Meski begitu, disebutkan upaya tersebut masih menghadapi tantangan besar. Di antaranya, celah masuknya barang melalui banyak titik perbatasan, modus operandi yang semakin canggih, serta keterbatasan sumber daya pengawasan di lapangan.

Namun, dia menegaskan, DJKI bersama Satuan Tugas (Satgas) Penanggulangan Pelanggaran Kekayaan Intelektual terus berbenah dengan memperbaiki sistem pengawasan serta memperkuat koordinasi antar instansi.

Hingga Agustus 2025, tercatat 158 pusat perbelanjaan di 30 provinsi telah disertifikasi. Program itu masih berlanjut hingga akhir tahun, di mana tiga daerah hingga saat ini masih melakukan proses penilaian terhadap pusat perbelanjaan yang ada di wilayahnya, masing-masing, yaitu Jawa Tengah, Kalimantan Tengah, dan Maluku.

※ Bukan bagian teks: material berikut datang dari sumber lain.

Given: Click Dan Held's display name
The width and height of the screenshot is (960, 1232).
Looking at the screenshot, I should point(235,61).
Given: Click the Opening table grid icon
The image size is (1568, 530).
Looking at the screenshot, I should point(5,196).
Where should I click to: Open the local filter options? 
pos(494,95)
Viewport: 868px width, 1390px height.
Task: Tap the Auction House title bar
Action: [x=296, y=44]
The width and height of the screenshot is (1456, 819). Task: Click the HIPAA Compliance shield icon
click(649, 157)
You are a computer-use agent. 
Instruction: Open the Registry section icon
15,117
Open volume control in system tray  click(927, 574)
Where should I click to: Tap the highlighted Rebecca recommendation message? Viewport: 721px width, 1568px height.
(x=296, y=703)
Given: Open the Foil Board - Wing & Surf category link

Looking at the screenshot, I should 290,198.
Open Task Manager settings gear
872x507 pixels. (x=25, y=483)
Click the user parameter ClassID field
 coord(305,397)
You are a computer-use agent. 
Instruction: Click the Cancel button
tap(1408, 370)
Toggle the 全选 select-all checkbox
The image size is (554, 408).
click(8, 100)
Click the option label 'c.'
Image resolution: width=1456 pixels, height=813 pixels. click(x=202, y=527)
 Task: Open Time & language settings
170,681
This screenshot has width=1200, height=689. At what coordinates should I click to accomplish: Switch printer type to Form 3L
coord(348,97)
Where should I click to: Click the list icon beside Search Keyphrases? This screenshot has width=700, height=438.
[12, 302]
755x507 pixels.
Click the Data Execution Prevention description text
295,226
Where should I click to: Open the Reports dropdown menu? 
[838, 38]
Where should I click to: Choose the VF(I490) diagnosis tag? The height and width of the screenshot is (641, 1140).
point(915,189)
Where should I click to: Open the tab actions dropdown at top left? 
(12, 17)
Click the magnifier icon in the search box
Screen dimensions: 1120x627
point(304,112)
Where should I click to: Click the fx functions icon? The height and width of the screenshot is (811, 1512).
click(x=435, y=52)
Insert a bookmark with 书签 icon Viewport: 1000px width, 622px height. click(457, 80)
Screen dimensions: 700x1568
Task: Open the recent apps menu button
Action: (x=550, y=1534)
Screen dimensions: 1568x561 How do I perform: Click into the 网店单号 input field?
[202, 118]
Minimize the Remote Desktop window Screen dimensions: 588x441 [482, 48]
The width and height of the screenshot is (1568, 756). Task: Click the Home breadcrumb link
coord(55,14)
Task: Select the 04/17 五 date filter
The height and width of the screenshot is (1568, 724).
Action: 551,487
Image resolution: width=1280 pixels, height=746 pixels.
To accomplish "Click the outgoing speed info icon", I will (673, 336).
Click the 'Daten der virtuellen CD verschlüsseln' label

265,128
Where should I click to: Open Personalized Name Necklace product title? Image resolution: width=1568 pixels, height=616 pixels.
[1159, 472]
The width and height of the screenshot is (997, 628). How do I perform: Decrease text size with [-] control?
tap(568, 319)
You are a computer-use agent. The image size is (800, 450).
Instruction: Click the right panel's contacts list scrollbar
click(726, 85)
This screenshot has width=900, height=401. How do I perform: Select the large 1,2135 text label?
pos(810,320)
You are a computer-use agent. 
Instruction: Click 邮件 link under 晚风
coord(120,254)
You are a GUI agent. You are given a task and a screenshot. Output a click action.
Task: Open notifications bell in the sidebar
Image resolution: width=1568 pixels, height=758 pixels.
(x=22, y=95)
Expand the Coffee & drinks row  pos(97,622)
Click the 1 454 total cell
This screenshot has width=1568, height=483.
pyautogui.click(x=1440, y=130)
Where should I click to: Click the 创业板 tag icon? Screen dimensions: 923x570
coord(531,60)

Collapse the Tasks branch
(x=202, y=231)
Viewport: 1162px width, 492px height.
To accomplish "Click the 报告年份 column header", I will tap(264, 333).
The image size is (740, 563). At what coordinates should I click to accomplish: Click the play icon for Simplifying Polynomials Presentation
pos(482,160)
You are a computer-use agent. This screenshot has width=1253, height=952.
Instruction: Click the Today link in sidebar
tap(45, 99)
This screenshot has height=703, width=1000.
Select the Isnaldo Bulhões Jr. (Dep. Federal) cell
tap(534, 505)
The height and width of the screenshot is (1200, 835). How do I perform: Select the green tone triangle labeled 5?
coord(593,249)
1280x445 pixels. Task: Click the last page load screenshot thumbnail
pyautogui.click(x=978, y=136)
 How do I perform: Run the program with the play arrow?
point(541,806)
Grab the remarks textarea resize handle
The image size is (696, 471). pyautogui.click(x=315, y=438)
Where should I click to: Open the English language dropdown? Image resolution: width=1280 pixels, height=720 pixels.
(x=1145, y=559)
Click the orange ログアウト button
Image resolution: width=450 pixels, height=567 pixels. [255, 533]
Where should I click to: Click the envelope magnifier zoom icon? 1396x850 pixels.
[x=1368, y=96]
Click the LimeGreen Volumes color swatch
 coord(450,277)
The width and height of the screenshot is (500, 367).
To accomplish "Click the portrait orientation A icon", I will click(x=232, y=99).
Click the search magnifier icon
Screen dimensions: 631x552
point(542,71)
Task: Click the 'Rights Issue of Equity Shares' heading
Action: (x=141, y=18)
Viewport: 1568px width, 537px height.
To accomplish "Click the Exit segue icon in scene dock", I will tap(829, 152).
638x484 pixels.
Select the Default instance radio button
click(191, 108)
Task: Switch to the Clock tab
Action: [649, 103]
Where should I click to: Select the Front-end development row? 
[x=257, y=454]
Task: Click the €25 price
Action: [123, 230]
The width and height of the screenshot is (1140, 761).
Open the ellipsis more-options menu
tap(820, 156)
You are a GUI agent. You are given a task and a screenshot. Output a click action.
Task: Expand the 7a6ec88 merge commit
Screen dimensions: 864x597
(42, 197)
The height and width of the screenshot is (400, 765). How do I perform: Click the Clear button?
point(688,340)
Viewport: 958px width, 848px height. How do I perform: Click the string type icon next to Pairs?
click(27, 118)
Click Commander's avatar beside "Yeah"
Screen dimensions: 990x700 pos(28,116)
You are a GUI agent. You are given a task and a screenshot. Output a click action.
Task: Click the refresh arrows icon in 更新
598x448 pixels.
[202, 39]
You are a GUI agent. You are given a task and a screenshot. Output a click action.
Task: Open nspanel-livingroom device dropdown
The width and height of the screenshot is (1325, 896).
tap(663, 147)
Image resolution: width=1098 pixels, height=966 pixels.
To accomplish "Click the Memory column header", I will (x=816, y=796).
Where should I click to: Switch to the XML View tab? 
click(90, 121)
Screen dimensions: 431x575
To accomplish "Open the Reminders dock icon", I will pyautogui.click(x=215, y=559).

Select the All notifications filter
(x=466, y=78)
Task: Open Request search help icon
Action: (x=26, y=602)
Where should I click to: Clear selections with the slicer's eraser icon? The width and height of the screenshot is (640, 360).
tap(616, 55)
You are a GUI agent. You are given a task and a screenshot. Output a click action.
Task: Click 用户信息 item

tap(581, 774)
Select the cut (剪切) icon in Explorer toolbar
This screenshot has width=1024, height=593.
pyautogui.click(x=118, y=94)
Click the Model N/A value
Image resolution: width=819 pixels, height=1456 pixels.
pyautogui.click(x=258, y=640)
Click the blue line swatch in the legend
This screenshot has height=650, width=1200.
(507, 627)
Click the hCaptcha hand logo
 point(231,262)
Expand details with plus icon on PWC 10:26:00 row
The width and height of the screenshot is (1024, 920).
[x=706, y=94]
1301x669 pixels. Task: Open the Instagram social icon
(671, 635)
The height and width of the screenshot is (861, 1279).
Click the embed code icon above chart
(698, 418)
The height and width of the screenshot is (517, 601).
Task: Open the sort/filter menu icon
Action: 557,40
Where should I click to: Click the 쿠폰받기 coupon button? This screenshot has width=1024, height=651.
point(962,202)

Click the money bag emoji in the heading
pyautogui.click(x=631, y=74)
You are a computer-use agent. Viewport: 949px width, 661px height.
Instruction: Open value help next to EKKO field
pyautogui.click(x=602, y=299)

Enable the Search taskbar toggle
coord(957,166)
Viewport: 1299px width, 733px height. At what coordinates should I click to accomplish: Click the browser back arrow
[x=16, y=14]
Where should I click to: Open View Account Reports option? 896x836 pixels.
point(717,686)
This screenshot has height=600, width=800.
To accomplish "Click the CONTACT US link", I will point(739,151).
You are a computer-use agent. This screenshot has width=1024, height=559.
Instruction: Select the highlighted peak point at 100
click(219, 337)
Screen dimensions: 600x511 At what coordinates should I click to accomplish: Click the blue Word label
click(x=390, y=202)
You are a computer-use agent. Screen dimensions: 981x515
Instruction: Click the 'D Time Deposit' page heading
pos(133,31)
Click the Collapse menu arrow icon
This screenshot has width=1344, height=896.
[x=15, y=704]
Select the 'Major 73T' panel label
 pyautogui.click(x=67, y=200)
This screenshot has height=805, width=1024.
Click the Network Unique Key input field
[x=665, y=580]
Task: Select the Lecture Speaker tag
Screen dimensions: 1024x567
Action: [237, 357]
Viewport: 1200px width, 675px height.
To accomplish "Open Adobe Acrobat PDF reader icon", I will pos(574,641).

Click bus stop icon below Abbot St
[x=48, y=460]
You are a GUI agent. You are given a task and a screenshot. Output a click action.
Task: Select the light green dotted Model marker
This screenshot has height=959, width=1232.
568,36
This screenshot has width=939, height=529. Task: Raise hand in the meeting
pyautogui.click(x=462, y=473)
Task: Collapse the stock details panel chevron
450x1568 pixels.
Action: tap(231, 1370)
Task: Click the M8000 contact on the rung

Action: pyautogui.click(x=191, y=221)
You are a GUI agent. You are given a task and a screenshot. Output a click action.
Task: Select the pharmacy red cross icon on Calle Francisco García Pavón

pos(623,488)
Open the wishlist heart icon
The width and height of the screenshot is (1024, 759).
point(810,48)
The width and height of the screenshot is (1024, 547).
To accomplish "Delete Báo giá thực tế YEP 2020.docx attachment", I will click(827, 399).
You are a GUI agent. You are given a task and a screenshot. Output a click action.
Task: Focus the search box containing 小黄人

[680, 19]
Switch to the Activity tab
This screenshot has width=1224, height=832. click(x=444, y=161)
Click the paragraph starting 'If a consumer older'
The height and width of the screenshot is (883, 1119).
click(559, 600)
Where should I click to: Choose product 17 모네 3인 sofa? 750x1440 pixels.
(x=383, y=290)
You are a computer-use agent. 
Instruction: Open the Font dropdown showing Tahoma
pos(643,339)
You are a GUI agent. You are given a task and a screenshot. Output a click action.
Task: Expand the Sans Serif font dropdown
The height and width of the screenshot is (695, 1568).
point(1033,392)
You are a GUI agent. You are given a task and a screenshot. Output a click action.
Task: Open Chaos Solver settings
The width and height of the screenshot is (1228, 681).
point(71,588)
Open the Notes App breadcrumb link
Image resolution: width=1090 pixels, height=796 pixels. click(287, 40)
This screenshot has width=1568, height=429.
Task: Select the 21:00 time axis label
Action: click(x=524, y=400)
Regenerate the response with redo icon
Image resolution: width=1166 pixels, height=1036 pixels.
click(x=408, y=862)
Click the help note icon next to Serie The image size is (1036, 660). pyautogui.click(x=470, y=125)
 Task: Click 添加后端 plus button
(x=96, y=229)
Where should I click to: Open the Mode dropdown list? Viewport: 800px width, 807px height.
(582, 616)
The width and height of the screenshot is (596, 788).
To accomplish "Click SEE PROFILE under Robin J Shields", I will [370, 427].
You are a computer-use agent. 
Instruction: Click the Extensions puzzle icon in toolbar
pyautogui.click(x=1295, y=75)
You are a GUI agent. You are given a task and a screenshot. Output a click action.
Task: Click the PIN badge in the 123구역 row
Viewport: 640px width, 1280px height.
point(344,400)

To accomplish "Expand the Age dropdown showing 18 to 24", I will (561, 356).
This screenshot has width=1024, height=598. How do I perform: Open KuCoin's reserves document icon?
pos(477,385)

Mengenai proses sertifikasi, ia menjelaskan pengelola atau pemilik pusat perbelanjaan terlebih dahulu harus berkoordinasi dengan DJKI ataupun Kantor Wilayah Kementerian Hukum di seluruh wilayah. Kemudian dari hasil koordinasi tersebut, DJKI akan melakukan survei dan pemantauan terhadap penyewa dan produk yang diperjualbelikan.

Menurut Arie, sertifikasi merupakan upaya menciptakan pusat perbelanjaan yang aman dan terpercaya. Pengelola mal harus memastikan tidak ada penyewa yang menjual barang palsu.

Di sisi lain, ditegaskan pengelola pusat perbelanjaan yang lalai dapat dikenakan sanksi berdasarkan Undang-Undang Nomor 28 Tahun 2014 tentang Hak Cipta. Khususnya Pasal 10 dan Pasal 114, dengan denda mencapai Rp100 juta, jika membiarkan adanya pelanggaran setelah diberi peringatan.

DJKI menyediakan portal pengaduan daring di pengaduan.dgip.go.id dan layanan mediasi untuk mempercepat penyelesaian sengketa. DJKI juga memperkuat kerja sama dengan platform e-commerce untuk menghapus ribuan daftar barang palsu, termasuk sepatu tiruan.

“Kami ingin memastikan pelindungan kekayaan intelektual bukan hanya tugas pemerintah, melainkan tanggung jawab bersama. Dengan sinergi, kita bisa menciptakan ekosistem perdagangan yang bersih dan melindungi konsumen dari barang ilegal,” pungkasnya.